There were more deaths from adverse events in the group of patients getting Trodelvy compared to the chemotherapy control arm, Gilead said in a press release, primarily related to complications like infections from low white blood cell counts.
Gilead said it will further investigate the data, though it declined to answer questions about the deaths. The drug has a boxed warning for “severe or life-threatening neutropenia,” which is caused by a deficiency in a type of white blood cells.
The trial failure is a blow for Gilead, which has called Trodelvy a “cornerstone” of its cancer portfolio that last year brought in $1.1 billion in sales. The study was meant to serve as the confirmatory trial for Trodelvy’s accelerated approval in the US in locally advanced or metastatic urothelial cancer, a form of bladder cancer. The failed trial means the approval could be pulled by the FDA.
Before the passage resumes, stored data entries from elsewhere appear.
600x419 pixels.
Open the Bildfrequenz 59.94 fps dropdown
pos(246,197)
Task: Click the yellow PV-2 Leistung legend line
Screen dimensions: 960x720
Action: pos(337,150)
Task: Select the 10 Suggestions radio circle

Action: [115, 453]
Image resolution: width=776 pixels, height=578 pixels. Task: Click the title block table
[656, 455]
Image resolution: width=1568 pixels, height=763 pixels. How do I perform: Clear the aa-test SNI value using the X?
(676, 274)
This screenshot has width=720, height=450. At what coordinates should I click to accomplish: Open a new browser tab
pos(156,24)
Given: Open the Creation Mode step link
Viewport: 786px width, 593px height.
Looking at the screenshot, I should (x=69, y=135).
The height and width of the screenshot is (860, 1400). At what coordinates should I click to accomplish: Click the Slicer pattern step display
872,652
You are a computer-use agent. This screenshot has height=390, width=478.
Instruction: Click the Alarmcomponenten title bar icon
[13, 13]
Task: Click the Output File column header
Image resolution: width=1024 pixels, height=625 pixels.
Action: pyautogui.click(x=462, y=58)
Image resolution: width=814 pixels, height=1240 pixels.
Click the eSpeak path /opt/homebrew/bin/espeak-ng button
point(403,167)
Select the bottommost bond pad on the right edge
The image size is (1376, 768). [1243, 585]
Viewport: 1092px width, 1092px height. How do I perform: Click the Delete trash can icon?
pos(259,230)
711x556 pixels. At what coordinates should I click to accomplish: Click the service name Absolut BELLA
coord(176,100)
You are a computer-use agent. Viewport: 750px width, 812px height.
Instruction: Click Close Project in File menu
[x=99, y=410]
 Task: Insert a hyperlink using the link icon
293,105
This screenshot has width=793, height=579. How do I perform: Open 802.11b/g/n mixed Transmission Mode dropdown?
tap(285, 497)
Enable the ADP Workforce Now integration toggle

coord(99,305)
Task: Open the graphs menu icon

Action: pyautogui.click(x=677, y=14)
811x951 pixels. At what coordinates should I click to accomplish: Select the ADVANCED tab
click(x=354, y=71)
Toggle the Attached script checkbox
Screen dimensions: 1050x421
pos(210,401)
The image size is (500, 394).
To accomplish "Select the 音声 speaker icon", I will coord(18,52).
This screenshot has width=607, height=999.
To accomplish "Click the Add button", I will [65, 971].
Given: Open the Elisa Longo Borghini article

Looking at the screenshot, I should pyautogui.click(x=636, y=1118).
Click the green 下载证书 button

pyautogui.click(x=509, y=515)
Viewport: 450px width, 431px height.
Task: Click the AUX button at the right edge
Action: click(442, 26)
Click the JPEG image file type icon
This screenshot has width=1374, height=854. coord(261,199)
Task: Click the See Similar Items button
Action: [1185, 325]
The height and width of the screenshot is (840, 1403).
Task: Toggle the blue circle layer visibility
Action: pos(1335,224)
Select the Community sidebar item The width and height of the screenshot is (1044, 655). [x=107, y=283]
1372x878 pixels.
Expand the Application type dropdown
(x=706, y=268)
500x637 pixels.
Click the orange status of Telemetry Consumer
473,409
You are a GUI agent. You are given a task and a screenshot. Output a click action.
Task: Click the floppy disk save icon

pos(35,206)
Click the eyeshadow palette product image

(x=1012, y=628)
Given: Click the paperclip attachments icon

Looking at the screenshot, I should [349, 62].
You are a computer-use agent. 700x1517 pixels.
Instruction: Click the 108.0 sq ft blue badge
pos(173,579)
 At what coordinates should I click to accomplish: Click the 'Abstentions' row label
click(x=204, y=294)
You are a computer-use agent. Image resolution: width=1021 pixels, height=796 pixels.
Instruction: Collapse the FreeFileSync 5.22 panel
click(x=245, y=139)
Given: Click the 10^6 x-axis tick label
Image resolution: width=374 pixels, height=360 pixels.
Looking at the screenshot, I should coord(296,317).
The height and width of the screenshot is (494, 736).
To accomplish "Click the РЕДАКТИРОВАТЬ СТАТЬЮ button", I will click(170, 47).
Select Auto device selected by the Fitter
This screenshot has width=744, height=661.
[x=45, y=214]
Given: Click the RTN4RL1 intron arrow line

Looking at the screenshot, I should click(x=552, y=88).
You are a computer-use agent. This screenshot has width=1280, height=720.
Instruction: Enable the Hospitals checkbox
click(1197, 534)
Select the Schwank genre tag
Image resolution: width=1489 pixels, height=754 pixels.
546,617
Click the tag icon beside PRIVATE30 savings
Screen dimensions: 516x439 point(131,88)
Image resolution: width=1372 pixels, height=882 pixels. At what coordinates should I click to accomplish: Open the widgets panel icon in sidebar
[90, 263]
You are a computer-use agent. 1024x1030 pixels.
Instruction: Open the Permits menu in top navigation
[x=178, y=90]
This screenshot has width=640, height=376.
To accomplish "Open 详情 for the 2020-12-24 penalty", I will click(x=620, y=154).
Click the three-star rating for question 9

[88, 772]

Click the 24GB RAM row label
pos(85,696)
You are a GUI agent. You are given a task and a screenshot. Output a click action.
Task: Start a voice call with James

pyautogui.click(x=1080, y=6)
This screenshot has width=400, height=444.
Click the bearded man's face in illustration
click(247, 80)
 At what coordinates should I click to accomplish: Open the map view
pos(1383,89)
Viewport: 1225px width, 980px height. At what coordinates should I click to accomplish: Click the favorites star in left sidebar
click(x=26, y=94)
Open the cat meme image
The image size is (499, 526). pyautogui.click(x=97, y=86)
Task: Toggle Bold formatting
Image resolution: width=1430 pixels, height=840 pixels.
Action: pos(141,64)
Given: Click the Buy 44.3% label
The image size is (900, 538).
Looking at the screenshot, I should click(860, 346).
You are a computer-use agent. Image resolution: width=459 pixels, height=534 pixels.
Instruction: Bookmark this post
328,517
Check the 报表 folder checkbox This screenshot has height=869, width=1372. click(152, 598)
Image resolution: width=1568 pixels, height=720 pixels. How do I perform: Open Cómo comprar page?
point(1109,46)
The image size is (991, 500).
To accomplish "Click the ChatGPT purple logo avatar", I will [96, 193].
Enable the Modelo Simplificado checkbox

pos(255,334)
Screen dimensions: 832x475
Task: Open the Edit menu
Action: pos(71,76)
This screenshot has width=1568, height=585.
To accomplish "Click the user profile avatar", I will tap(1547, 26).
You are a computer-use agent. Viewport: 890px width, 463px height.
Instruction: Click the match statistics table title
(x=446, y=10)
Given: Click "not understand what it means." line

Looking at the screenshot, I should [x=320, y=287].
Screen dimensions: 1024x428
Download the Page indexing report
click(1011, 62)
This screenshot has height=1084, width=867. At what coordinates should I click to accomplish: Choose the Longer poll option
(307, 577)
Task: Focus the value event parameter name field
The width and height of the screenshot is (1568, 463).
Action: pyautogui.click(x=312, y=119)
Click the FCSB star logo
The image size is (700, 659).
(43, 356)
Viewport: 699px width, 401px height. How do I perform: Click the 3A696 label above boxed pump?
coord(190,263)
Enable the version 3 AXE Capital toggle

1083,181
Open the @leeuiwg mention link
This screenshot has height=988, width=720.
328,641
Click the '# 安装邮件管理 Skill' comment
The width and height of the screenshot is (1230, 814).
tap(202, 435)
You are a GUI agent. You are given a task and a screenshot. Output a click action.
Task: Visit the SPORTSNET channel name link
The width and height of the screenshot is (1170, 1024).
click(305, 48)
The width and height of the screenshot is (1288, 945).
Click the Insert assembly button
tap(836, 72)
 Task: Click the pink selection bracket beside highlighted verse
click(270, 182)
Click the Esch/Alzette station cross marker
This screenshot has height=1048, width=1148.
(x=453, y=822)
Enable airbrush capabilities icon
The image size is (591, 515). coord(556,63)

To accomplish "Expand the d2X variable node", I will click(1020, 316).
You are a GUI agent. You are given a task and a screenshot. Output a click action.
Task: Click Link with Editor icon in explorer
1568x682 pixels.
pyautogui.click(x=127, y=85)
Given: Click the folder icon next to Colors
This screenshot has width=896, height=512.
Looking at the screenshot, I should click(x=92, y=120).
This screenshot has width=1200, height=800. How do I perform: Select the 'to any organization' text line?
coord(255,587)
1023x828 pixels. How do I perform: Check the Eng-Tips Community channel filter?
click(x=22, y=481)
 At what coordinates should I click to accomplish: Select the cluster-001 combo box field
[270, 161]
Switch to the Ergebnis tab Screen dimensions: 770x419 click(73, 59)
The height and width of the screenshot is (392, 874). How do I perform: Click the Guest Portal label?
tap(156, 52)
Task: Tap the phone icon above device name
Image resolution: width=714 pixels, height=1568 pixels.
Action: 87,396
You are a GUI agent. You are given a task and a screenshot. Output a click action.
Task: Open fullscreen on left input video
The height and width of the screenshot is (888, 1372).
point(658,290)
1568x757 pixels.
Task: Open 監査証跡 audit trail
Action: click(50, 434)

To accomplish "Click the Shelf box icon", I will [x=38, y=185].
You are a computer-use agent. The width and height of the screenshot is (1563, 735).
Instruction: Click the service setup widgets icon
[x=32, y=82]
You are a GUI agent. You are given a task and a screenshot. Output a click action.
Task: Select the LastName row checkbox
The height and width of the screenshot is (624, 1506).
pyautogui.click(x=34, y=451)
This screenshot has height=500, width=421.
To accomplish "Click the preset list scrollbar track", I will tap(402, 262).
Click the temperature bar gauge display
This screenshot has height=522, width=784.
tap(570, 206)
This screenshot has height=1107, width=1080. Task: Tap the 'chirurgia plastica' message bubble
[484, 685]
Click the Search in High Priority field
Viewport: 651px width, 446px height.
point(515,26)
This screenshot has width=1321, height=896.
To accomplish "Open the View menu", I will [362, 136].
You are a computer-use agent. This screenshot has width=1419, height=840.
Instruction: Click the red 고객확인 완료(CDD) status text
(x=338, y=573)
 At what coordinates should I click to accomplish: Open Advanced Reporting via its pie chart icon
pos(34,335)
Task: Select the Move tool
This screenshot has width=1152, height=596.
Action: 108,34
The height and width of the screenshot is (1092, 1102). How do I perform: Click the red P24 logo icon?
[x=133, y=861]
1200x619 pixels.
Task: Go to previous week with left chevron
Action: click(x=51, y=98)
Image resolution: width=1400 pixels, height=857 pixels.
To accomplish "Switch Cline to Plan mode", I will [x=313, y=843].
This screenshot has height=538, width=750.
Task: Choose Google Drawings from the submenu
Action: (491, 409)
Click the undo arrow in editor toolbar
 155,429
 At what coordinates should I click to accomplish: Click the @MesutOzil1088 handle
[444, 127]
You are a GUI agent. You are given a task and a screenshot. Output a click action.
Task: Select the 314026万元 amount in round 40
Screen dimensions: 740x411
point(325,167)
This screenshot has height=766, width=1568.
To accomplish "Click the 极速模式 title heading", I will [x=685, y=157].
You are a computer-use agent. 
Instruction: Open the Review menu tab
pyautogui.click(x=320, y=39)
“Gilead is continuing to analyze the data and will discuss the results and next steps with the FDA,” the company said in an email to Endpoints News.
The drug is also approved for use in two types of breast cancer. In January, Gilead said the treatment failed a Phase 3 study in lung cancer, and will be detailing data from that trial on Friday at the American Society of Clinical Oncology annual meeting.
Gilead said full data from the bladder cancer study will be presented at an upcoming medical meeting.